Back ground Pro-inflammatory cytokine tumor necrosis factor α (TNFα) induces β-adrenergic receptor (βAR) desensitization, but mechanisms proximal to the receptor in contributing to cardiac dysfunction are not known. Methods and Results Two different pro-inflammatory transgenic mouse models with cardiac overexpression of Myotrophin (a pro-hypertrophic molecule) or TNFα showed that TNFα alone is sufficient to mediate βAR desensitization as measured by cardiac adenylyl cyclase activity. M-mode echocardiography in these mouse models showed cardiac dysfunction paralleling βAR desensitization independent of sympathetic overdrive. TNFα-mediated βAR desensitization that precedes cardiac dysfunction is associated with selective upregulation of G-protein coupled receptor kinase 2 (GRK2) in both the mouse models.

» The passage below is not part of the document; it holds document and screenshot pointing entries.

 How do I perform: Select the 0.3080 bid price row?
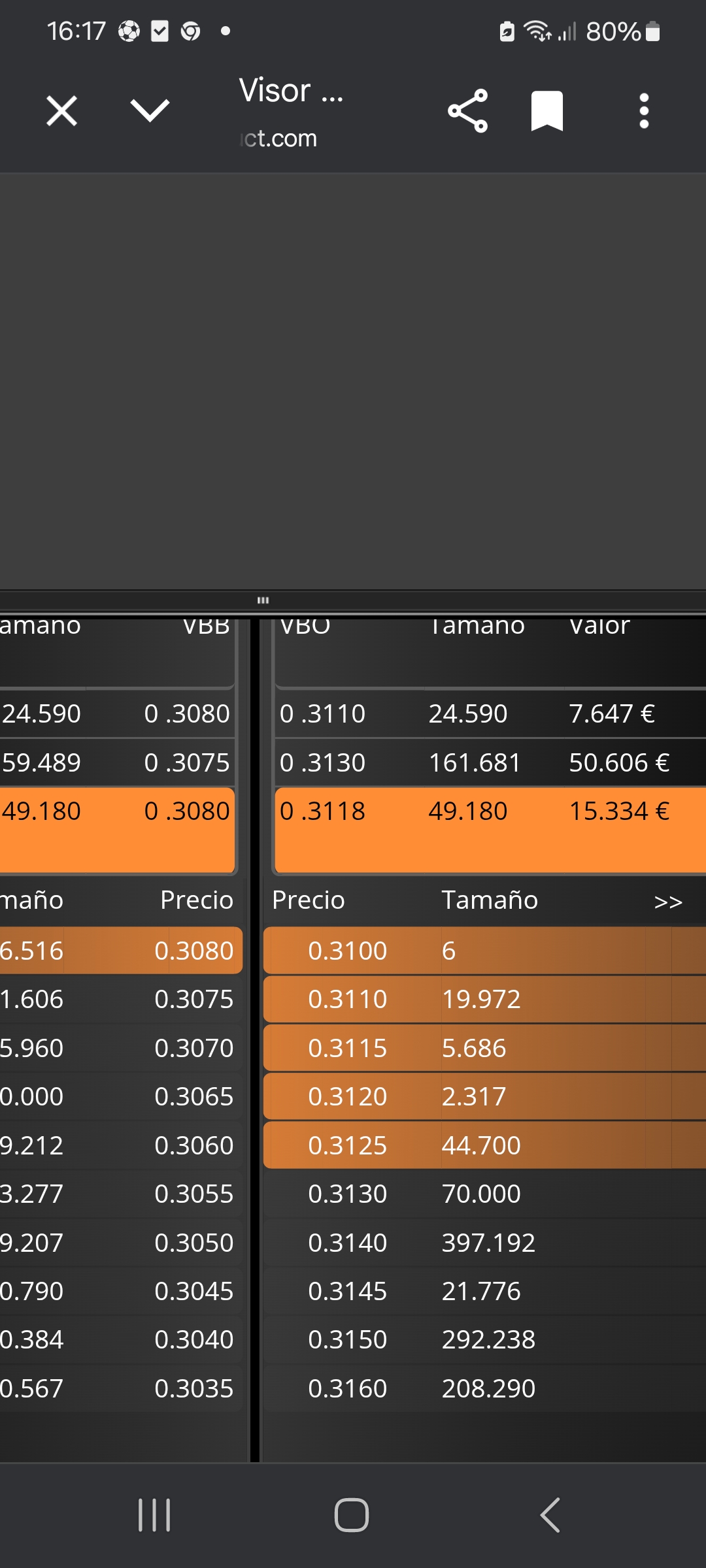121,951
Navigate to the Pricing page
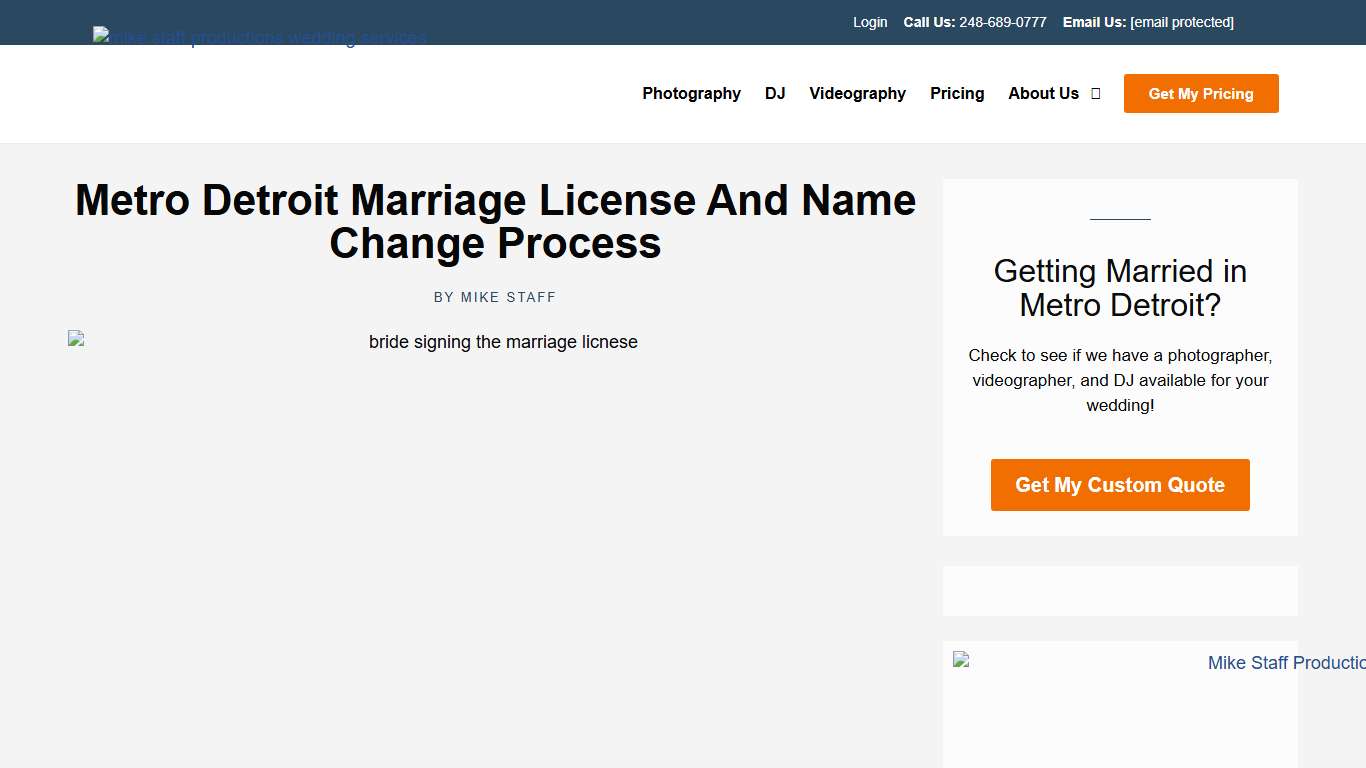 956,93
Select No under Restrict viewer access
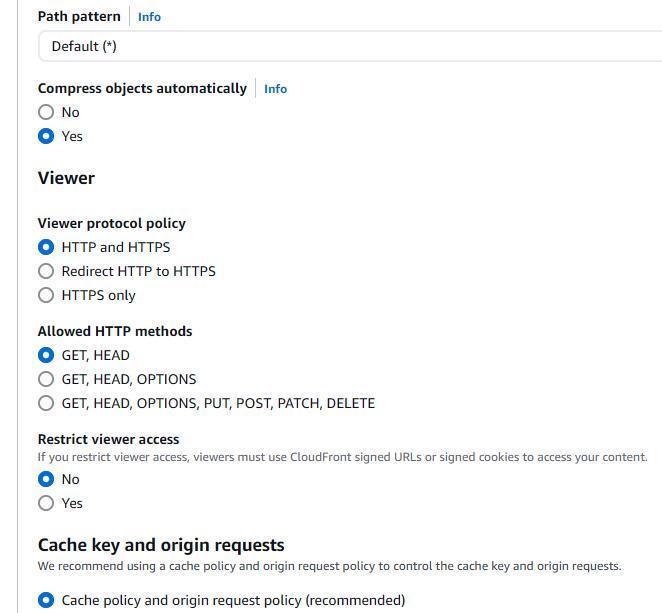Image resolution: width=662 pixels, height=613 pixels. [x=46, y=479]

In vitro studies in β2 AR overexpressing HEK 293 cells showed significant βAR desensitization, GRK2 upregulation and recruitment to the βAR complex following TNFα. Interestingly, inhibition of PI3K abolished GRK2-mediated βAR phosphorylation and GRK2 recruitment upon TNFα. Furthermore, TNFα-mediated βAR phosphorylation was not blocked with βAR antagonist propranolol. Additionally, TNFα administration in transgenic mice with cardiac overexpression of Gβγ sequestering peptide βARK-ct could not prevent βAR desensitization or cardiac dysfunction showing that GRK2 recruitment to the βAR is Gβγ independent. siRNA knock down of GRK2 resulted in loss of TNFα-mediated βAR phosphorylation. Consistently, cardiomyocytes from mice with cardiac-specific GRK2 ablation normalized the TNFα-mediated loss in contractility showing that TNFα-induced βAR desensitization is GRK2 dependent. Conclusions TNFα-induced βAR desensitization is mediated by GRK2 and is independent of Gβγ uncovering a hitherto unknown cross-talk between TNFα and βAR function providing the underpinnings of inflammation-mediated cardiac dysfunction.